Amnesty International, with the support of The Observer UK newspaper, is launching a campaign to show that online or offline the human voice and human rights are impossible to repress.

The campaign site: irrepressible.info.

Change

| | Comments (0) | TrackBacks (0)

Oh oh, change ahead, Doug?

Statue hunt

| | Comments (1) | TrackBacks (0)

statue in buenos aeres

Can a good soul help me find where this statue can be found, and who made it? I've been told this shot was taken in Buenos Aeres, but that it can be seen in Europe as well. I find it particularly beautiful.

P.S. my French readers are more active, as always ;-). Thanks to Coremaker, this seems to be a gargoyle, the "Gárgola del Puente del Reino en Valencia" in Spain. Here are more pics: 1, 2.

P.S. 2 And KA writes that those are four statues decorating the Del Regne bridge in Valencia. They were designed by Salvador Monleón, the engineer who built the bridge.

Connexion by Boeing and $320M go down the drain

| | Comments (0) | TrackBacks (0)

Om Malik reports that Boeing has decided to discontinue its Connexion by Boeing “broadband in the sky” service, and will write-off a $320 million charge [Via Loic le Meur, who notes that you can't use your laptop in a plane anymore anyway].

Working in the IT industry, I just can't help but think, each time I'm trapped in a confined zone like an airport or a plane, that I'm being milked to death by people profiting from the weird business-reality distortion field (read commercial jail) they've designed. Like asking $20/hour for an internet-on-mollasses connection. Guess what? Sometimes it's good to spend a couple of hours unplugged. Too bad for a feature that I've long been looking for, but there are psychological barriers that, as a customer, not a cow, I'm not ready to cross.

I didn't see anything about that on Randy Baseler's blog, and I'd be curious to know about Airbus plans regarding in-flight internet connection.

Wow, in addition to Windows, you can run Solaris on an Intel Mac. [Via Will's Head]

The database of intentions

| | Comments (0) | TrackBacks (0)

I'm reading John Battelle's book, The Search, and the recent release of search data by AOL couldn't be a better example for his metaphor of the Database of Intentions. What comes out of this giant screw-up is as fascinating as AOL mistake is big.

It's pretty obvious that with such amount of data, some of it can easily lead to personally identifiable information. As note several commenters to the aforementioned post on Google Blogoscoped, using the timestamp information will allow some sites owners to link 3 months of a user's search track to an IP, or directly a name if they have a registration record or profile there. It shows a lot about how Americans regard privacy issues. See also posts by Ars Technica, TechCrunch, Valleywag citing the NYT which took no time to identify one guy out of this so-called "anonymous" data, and John Battelle. There are probably a lot more stories already published or in the waiting, since the released data is now floating around the internet for a long time, although AOL removed it promptly after the uproar.

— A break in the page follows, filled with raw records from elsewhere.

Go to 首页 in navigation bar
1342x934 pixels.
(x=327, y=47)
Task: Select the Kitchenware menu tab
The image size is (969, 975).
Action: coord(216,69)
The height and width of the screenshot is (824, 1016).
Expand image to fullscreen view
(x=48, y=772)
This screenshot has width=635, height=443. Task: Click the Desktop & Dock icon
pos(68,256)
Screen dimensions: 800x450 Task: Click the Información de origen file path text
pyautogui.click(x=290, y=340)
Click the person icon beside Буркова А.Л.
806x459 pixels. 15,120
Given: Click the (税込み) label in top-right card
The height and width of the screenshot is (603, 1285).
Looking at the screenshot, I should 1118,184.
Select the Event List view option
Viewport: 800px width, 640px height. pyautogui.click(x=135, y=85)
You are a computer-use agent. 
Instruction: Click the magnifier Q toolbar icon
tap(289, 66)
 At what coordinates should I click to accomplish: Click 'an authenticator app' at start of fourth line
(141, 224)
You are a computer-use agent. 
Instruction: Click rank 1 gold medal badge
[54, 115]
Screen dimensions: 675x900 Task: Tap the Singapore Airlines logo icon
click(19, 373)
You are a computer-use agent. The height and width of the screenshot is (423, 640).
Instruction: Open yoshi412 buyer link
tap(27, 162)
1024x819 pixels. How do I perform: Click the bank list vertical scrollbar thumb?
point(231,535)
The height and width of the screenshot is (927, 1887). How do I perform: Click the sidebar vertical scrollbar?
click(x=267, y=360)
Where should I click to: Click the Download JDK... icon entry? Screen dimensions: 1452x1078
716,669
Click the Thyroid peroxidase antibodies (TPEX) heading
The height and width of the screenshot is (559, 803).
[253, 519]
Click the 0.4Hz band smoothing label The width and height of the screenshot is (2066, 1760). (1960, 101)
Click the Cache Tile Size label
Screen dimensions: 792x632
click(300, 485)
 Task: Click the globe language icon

It also gives a lot of hints on how this gigantic amount of individual intentions can be exploited, and will be exploited no matter what, for this is a goldmine for both commercial and political interests.

About six years ago, I was pitched by one startup on tracking visitors using web beacons. During the discussion, the vendor highlighted how, via the use of cookies and datamining past logs, we could allow visitors to browse our entire site anonymously, then recollect their whole behavior since their first visit and associate it with their personal profile as soon as they registered with us. I could see the mental hard-on on the marketers face, while I was already wondering about the implications on data privacy and yet another hair-splitting-nightmare with the lawyers about the legal fineprint in the site terms of use. The truth, as always, is somewhere in between, and proper (and transparent) use of technology. But I still think about it today when someone comes to me to complain that people clear their cookies too often and that it makes our statistics "unreliable".